Why must the scaler be fitted on the training set only?

Fitting a scaler on the full dataset before splitting uses information from the test set to compute scaling parameters (mean, standard deviation, min, max). When those parameters are then used to transform the training data, the model has indirectly seen test-set statistics during training — a form of data leakage. The correct procedure is to fit the scaler on the training set only, then use those same parameters to transform both the training and test sets.

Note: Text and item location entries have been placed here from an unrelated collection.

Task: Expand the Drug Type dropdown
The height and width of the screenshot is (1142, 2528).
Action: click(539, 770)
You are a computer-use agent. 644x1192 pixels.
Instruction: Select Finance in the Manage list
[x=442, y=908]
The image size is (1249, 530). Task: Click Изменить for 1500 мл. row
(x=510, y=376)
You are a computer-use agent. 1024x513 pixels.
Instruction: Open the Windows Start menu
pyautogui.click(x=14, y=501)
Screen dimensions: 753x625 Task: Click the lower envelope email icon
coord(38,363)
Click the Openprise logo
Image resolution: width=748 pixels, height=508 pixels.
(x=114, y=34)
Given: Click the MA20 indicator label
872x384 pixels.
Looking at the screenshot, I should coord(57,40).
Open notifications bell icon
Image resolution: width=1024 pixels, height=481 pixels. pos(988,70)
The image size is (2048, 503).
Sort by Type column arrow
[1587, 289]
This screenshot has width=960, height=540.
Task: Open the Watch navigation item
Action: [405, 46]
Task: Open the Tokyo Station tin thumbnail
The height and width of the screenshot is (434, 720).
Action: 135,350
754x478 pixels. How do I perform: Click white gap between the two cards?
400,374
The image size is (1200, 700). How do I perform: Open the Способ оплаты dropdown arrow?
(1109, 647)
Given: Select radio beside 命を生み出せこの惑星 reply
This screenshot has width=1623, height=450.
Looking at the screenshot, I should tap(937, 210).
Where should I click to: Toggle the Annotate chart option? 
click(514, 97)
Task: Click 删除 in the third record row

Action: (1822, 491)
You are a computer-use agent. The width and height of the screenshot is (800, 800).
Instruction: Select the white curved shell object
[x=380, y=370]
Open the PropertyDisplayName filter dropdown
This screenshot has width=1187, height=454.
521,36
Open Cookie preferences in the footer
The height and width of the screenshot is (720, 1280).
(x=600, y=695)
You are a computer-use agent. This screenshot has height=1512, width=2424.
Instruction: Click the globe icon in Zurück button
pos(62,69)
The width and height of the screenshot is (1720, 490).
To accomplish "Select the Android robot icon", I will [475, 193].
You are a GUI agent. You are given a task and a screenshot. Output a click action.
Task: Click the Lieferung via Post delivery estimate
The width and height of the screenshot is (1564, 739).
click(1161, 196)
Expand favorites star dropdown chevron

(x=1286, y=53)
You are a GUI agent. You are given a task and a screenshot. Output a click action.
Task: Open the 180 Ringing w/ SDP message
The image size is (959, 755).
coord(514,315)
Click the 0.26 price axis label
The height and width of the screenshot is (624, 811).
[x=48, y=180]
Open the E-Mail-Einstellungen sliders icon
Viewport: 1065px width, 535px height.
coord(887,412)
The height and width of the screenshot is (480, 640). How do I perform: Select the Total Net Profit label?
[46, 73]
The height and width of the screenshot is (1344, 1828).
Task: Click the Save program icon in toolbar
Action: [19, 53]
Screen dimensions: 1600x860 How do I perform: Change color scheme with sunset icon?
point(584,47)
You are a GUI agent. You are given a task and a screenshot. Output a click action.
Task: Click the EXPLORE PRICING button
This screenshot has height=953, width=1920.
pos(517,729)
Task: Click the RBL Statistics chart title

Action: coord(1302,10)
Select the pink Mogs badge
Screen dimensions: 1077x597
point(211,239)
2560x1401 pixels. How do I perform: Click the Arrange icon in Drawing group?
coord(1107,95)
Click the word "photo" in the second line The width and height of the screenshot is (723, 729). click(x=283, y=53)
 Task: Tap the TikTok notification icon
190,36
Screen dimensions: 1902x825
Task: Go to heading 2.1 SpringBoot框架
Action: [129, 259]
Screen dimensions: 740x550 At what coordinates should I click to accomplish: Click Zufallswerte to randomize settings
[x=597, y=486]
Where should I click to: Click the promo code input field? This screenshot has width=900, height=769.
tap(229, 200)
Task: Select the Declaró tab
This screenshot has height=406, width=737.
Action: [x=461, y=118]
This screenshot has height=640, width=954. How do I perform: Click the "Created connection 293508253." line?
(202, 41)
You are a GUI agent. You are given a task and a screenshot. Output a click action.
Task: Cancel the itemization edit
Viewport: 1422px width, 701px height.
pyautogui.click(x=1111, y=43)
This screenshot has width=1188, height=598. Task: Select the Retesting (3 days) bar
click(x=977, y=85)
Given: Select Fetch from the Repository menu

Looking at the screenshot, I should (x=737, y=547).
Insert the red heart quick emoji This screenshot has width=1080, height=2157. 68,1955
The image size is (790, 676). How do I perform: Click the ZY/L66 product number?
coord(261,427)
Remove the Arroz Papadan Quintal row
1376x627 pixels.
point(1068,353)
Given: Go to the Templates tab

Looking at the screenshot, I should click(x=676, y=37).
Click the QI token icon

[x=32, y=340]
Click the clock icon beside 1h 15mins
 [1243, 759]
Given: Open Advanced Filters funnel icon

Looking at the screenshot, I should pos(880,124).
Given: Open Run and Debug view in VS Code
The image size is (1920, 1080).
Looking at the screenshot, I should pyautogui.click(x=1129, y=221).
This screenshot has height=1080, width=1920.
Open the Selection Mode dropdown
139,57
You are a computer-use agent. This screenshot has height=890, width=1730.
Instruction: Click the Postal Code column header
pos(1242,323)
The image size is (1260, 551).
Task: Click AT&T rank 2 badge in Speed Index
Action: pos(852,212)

Which scaling method handles outliers better?

Z-score standardisation is more robust to outliers than min-max normalisation. With min-max, a single extreme value sets the minimum or maximum, compressing all other values into a tiny range. With z-score, outliers shift the mean and inflate the standard deviation slightly but do not compress the majority of values. For heavily skewed data, robust scaling (using median and interquartile range instead of mean and standard deviation) is even more resistant to outliers.

Features Chapter 3 of 6 · tap to browse

01 Feature Vectors 02 Categorical Encoding 03 Normalisation 04 Distance Metrics 05 Engineering Features 06 Feature Selection

Normalisation and Scaling

When the units of measurement silently corrupt your distance calculations

A Kaggle-winning fraud detection model initially ranked transaction amount (0–50,000 dollars) as the most important feature — until the team scaled their features and discovered that transaction hour (0–23) was equally predictive once the scale imbalance was removed.

Learning Objectives

1 Name two scaling methods (z-score standardisation and min-max normalisation) and describe their output ranges.
2 Explain why features with large raw ranges dominate Euclidean distance calculations in unscaled feature vectors.
3 Identify which features in a described dataset require scaling and apply the correct method for the algorithm and data distribution.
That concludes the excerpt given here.